En fait, ce n’est pas la Belgique, mais ce qui devrait être son État qui ne fonctionne pas, et pour cause.

Menacé sur sa droite par les néofascistes du Vlaams Belang, la N-VA déserte le pouvoir fin 2018. Il expliquera par réseaux sociaux et médias interposés que «België» ne fonctionne pas. En fait, ce n’est pas la Belgique, mais ce qui devrait être son État qui ne fonctionne pas, et pour cause. Menée depuis des décennies dans une logique mi-particratique, mi-technocratique de rationalisation ethnolibérale, la «chirurgie institutionnelle» belge a produit une complexité contre-productive, qui n’incite toujours pas le «peuple belge» à se déprendre de la Belgique. Cette complexité, la N-VA essaie d’en tirer encore argument pour en réclamer cyniquement la rationalisation ultime: un «confédéralisme» qui a pour préalable la scission totale de l’État belge. Cela fait un an que ce scénario aux relents d’apartheid, sans chiffrage honnête ni feuille de route, est pris au sérieux par la particratie et certains médias qui couvrent les difficiles «négociations gouvernementales».

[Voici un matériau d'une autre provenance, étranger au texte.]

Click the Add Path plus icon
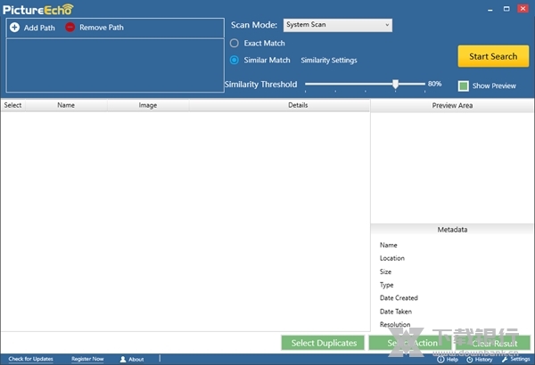Image resolution: width=535 pixels, height=365 pixels. [x=14, y=28]
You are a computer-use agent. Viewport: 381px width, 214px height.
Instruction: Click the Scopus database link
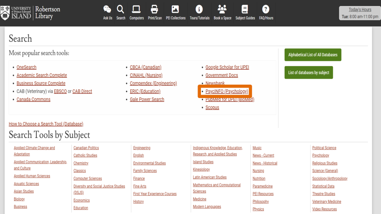pyautogui.click(x=212, y=108)

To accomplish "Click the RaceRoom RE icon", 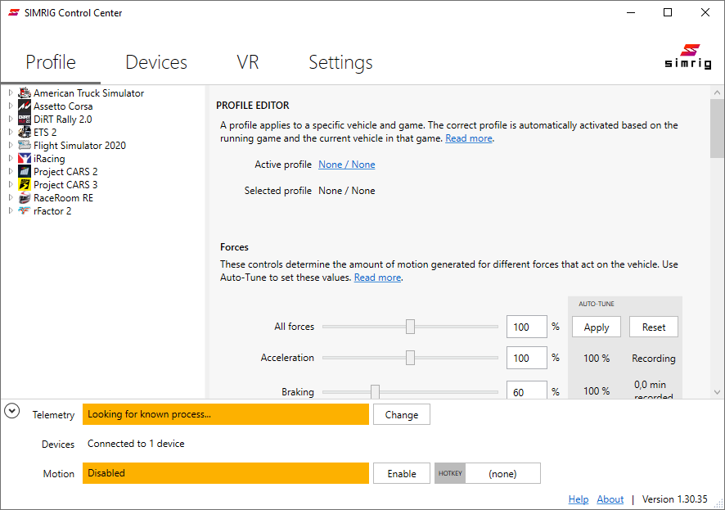I will click(x=25, y=198).
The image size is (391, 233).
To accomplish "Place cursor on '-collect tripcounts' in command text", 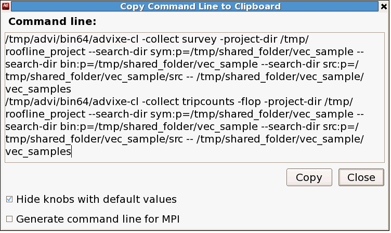I will coord(188,101).
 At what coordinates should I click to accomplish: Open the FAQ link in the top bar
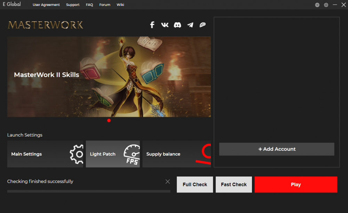click(89, 5)
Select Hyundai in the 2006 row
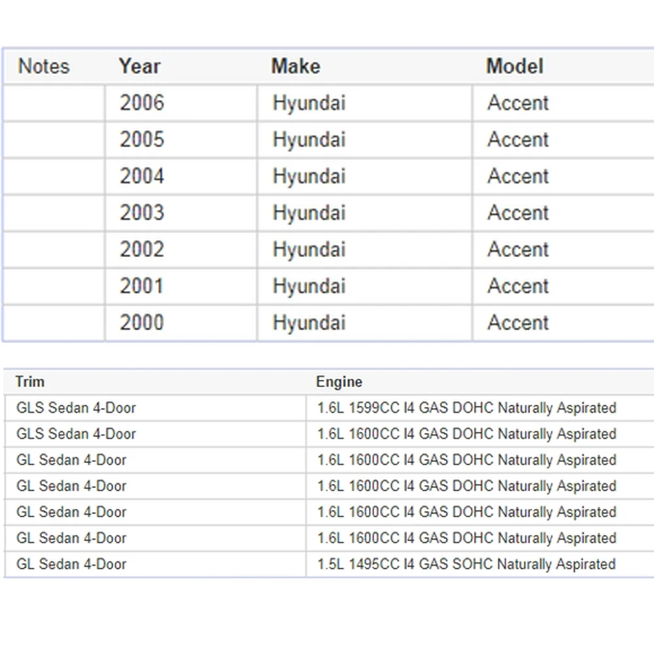Image resolution: width=654 pixels, height=654 pixels. (309, 103)
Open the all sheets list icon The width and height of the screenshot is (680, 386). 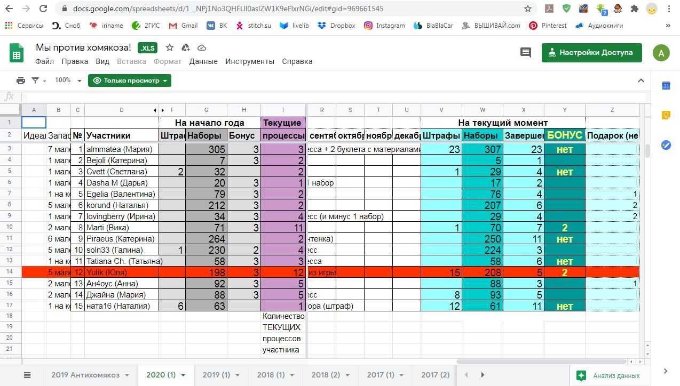(x=28, y=375)
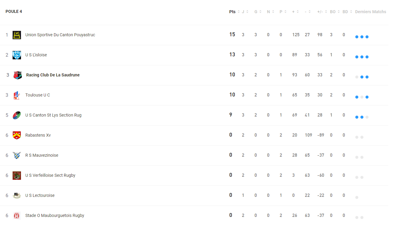This screenshot has height=234, width=394.
Task: Click the U S Verfeilloise Sect Rugby logo
Action: 17,176
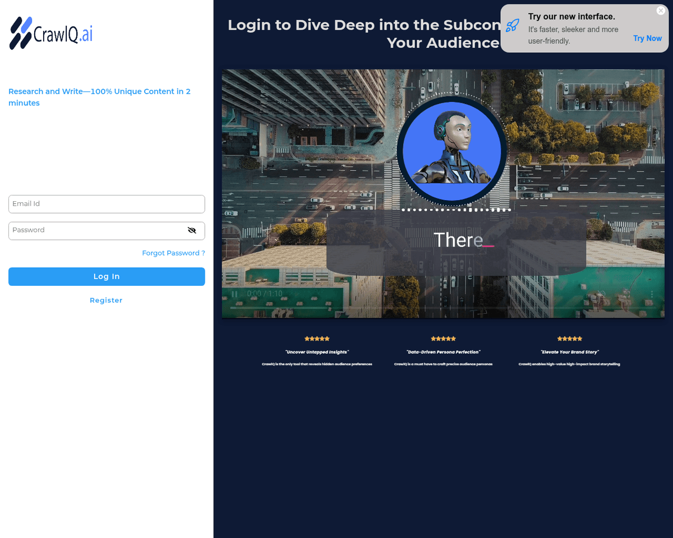The width and height of the screenshot is (673, 538).
Task: Click the video's 0:00 / 1:10 time display
Action: pyautogui.click(x=265, y=294)
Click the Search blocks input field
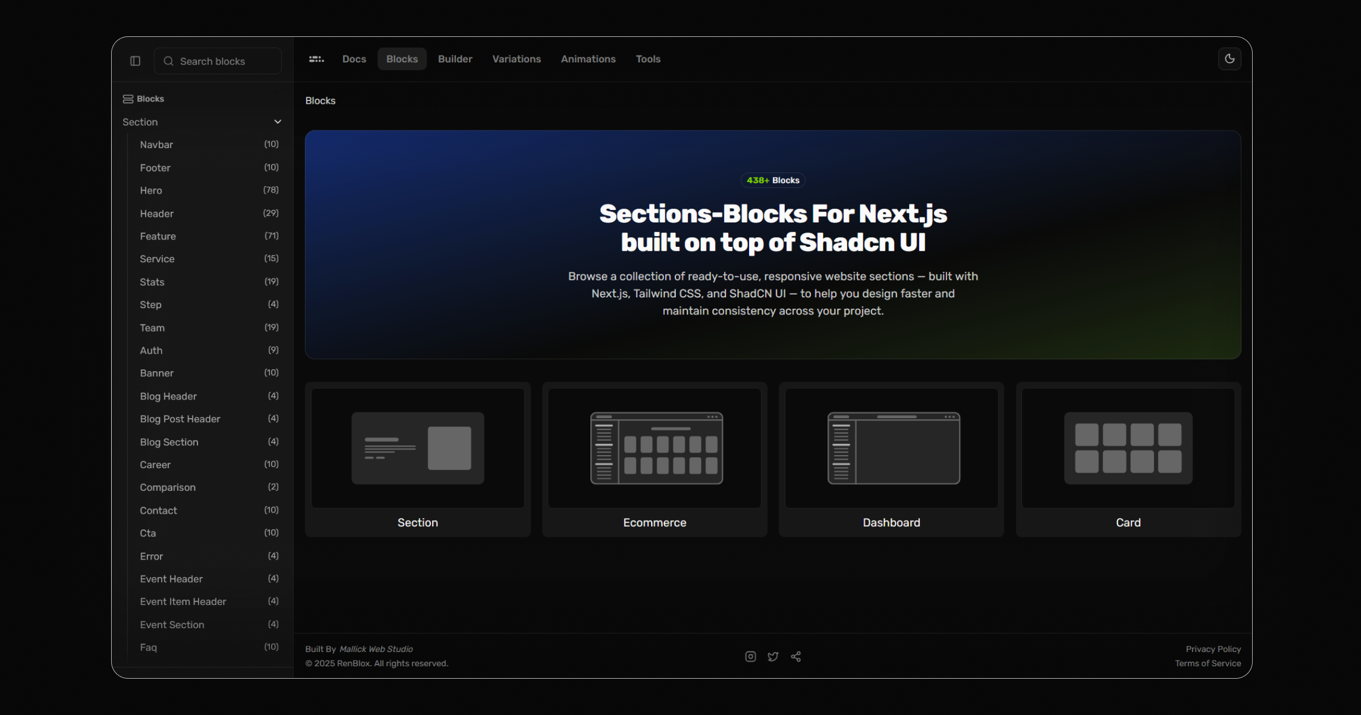This screenshot has height=715, width=1361. pos(218,61)
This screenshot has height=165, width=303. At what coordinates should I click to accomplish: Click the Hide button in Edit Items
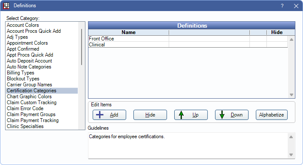(150, 115)
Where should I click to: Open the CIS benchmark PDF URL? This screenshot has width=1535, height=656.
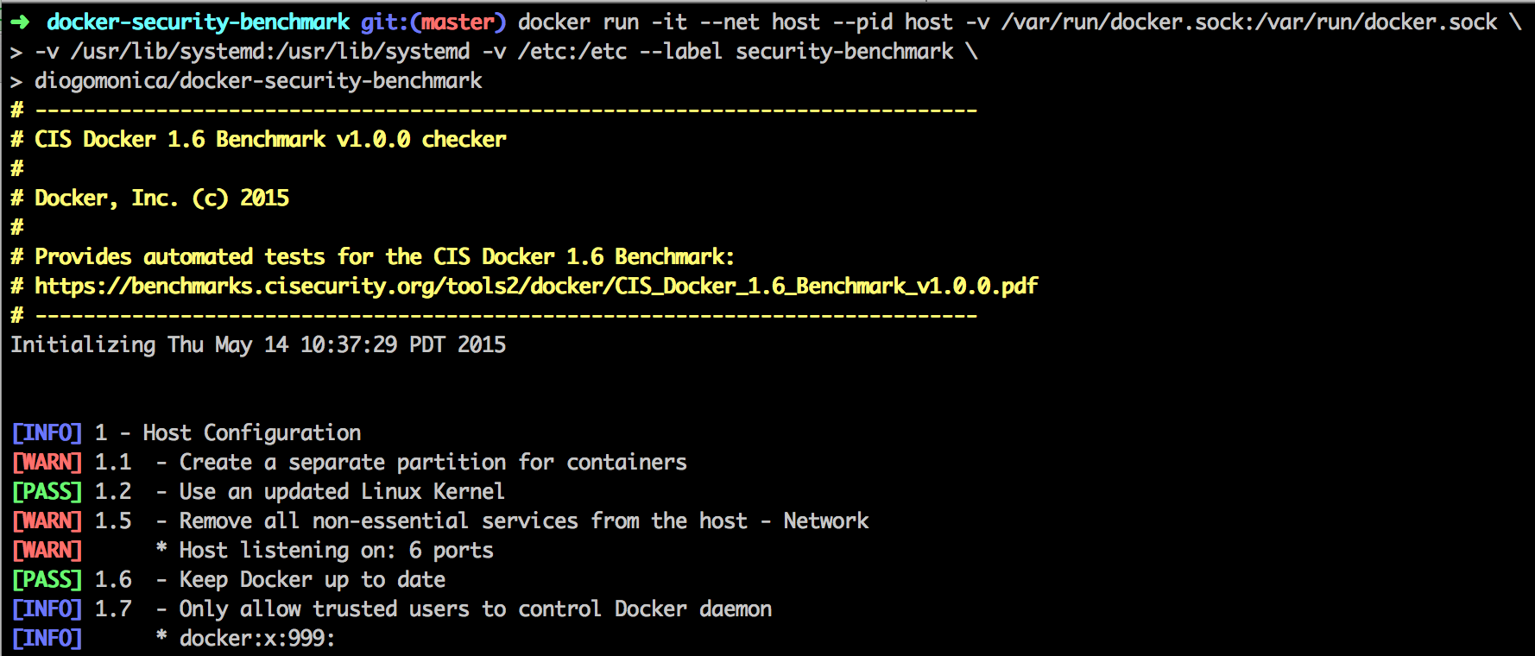point(536,286)
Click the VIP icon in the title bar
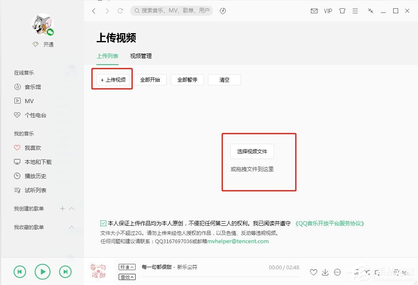The height and width of the screenshot is (285, 418). pyautogui.click(x=328, y=11)
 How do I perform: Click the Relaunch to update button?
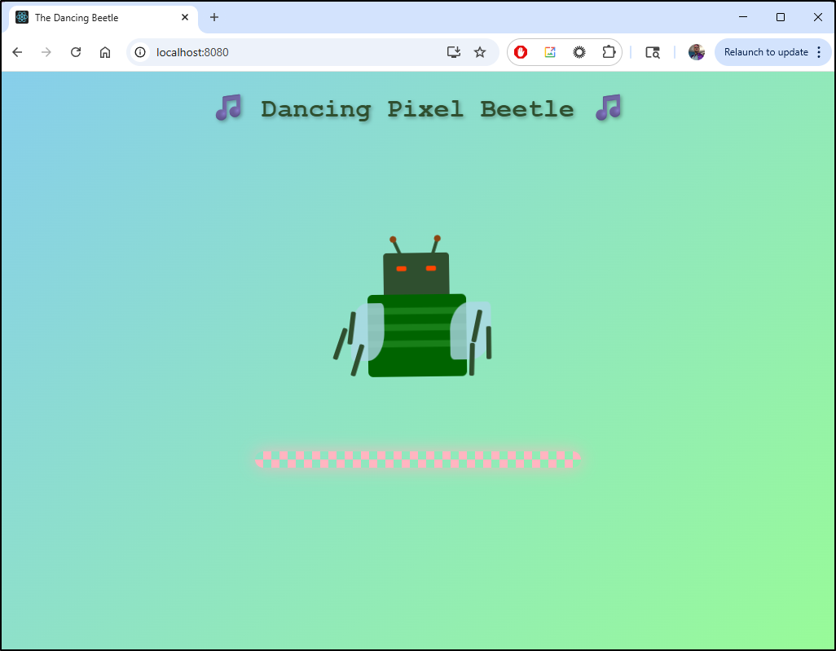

Il y a belle lurette que, avec de tels échafaudages hors sol, la réalité a fini par dépasser la fiction. En dépit du bandeau de la RTBF «Ceci est une fiction», de très nombreux téléspectateurs, habitués à être tournés en bourriques, ont continué de regarder leur écran en croyant de bonne foi qu’il leur montrait la réalité. Le problème dans la non-formation d’un gouvernement depuis le26 mai 2019 n’est pas la N-VA. Certes, le parti séparatiste joue un jeu de poker menteur qui lui réussit d’autant mieux qu’il n’est pas dénoncé comme tel par les partis du gouvernement de Charles Michel. Mais dans la ‘débelgification’de l’État sur des bases ethniques, dans l’invisibilisation des réalités culturelles «bicommunautaires», dans la prise d’otage de la démocratie par la particratie et, enfin, dans la néolibéralisation des politiques publiques, la formation populiste n’a pas joué de rôle de premier plan. L’ethnolibéralisme n’a pas été inventé ni même radicalisé par le mouvement patronal-politique appelé N-VA.

Celui-ci n’a eu qu’à pousser un peu plus loin l’«efficience» ségrégationniste qui préside à une «fédéralisation» vite devenue incontrôlable pour la particratie en place. Il a bénéficié de la «crise» économique mondiale de 2008, puis de la «crise» de l’immigration des années 2015 pour enfin descendre, comme en d’autres temps, le boulevard que lui ont ouvert et soigneusement balayé les zélés serviteurs des «réformes»de l’État successives.

 

Footnotes

  1. Pour les dernières recherches sur cet autre passé laissé dans l’ombre, lire Zana Matthieu Etambala, Veroverd. Bezet. Gekoloniseerd. Congo 1876-1914, Gorredijk, Sterck & Devreese, 2020.
  2. Olivier Boehme, Greep naar de markt. De sociaal-economische agenda van de Vlaamse Beweging en haar ideologische versplintering tijdens het interbellum, Louvain, Lannoo Campus, 2008, p.426.
  3. Françoise Dreyfus, «La révision générale des politiques publiques, une conception néolibérale du rôle de l’Etat? », Revue française d’administration publique, 4 (2010), 136, p.857-864, p.858.
  4. Paul Dirkx, «L’autre laboratoire européen du séparatisme. En Belgique, le poker menteur comme méthode de gouvernement», Le Monde diplomatique, 64, 764 (novembre 2017), p.10-11.